Other language and discussion in the majority opinion are apt to cause confusion because they have no application to the only theory of recovery material to our review. The majority opinion says that the manufacturer is "presumed to know of the vices in the things he makes" and that he "must reasonably have anticipated that the defect might cause injury." The statements are superficially contradictory without explanation which the majority opinion does not supply. More importantly, they are unnecessary and completely out of place, because the negligence or knowledge of the manufacturer is immaterial to the plaintiff's right to recover for injuries caused by a construction or composition defect — the only theory of recovery pertinent to our review.

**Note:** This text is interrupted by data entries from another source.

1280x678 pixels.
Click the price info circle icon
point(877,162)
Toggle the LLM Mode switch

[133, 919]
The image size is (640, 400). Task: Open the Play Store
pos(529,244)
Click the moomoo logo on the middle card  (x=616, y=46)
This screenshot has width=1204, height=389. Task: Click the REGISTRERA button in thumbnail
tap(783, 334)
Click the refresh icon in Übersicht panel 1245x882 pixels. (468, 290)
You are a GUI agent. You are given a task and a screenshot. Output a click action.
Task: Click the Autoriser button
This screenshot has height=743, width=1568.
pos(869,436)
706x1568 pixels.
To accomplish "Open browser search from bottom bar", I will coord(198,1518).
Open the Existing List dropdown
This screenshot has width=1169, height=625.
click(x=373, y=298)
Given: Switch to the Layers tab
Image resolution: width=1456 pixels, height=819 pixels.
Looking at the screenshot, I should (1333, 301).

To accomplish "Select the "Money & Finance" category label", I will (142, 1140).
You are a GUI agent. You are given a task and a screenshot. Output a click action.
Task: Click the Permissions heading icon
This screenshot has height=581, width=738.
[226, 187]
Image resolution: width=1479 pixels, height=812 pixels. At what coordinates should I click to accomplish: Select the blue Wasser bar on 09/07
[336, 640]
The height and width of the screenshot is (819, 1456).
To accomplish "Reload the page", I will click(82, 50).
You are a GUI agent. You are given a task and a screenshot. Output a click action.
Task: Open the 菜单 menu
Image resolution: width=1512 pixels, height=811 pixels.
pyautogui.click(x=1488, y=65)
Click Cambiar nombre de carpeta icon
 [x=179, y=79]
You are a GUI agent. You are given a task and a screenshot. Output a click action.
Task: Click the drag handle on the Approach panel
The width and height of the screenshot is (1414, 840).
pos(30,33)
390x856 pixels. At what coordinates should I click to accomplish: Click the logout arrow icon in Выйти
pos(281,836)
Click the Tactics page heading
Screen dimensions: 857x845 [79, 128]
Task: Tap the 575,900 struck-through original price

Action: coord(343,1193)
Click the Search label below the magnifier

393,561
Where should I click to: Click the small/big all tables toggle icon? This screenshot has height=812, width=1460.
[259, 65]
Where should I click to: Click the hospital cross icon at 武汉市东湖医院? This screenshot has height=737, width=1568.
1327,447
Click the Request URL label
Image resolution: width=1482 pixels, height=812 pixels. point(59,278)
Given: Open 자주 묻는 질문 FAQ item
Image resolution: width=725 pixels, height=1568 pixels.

Also, upon reflection, I find that I should dissent from part of the majority's decision. I disagree with its interpretation of L.C.C.P. art. 1913 to foreclose Ford Motor Company's appeal from the directed verdict in favor of Kelsey-Hayes. The article permits a party, under certain circumstances, to require by request that the clerk mail him notice of any judgment in the case. Ford requested notice of all judgments under the prescribed circumstances. Notice of the judgment of directed verdict in question was not given as required by law. Therefore, Ford contends the delay did not run from the date of the directed verdict and its appeal was timely. I agree with Ford on this issue. The majority incorrectly suggests Art. 1913 requires a specific request of a certain judgment, and the majority creates an exception to the statute where the requesting party has actual knowledge of the signing by virtue of his presence in court at the time. Neither of these narrow and hypertechnical interpretations are warranted by the words or the purpose of the statute. Article 1913 clearly does not prohibit a party from requesting notice as to more than one or as to all judgments to be rendered. Actual knowledge outside the specified judicial process by a party entitled to notice of judgment that a judgment has not been signed should not deprive the party of the very legal safeguard upon which he has relied in lieu of extra diligence and as a protection against oversight. Myer v. Pagan, 439 So.2d 501 (La.App. 1 Cir. 1983); Haywood v. Salter, 421 So.2d 1190 (La.App. 2d Cir. 1982); Arnold v. Arnold, 345 So.2d 1020 (La.App. 2d Cir. 1977); Boswell v. Jeff. Cantrell Homes, Inc., 333 So.2d 374 (La.App. 2d Cir. 1976). Our general policy favoring preservation of appeals requires a generous interpretation of the article in favor of the appellant.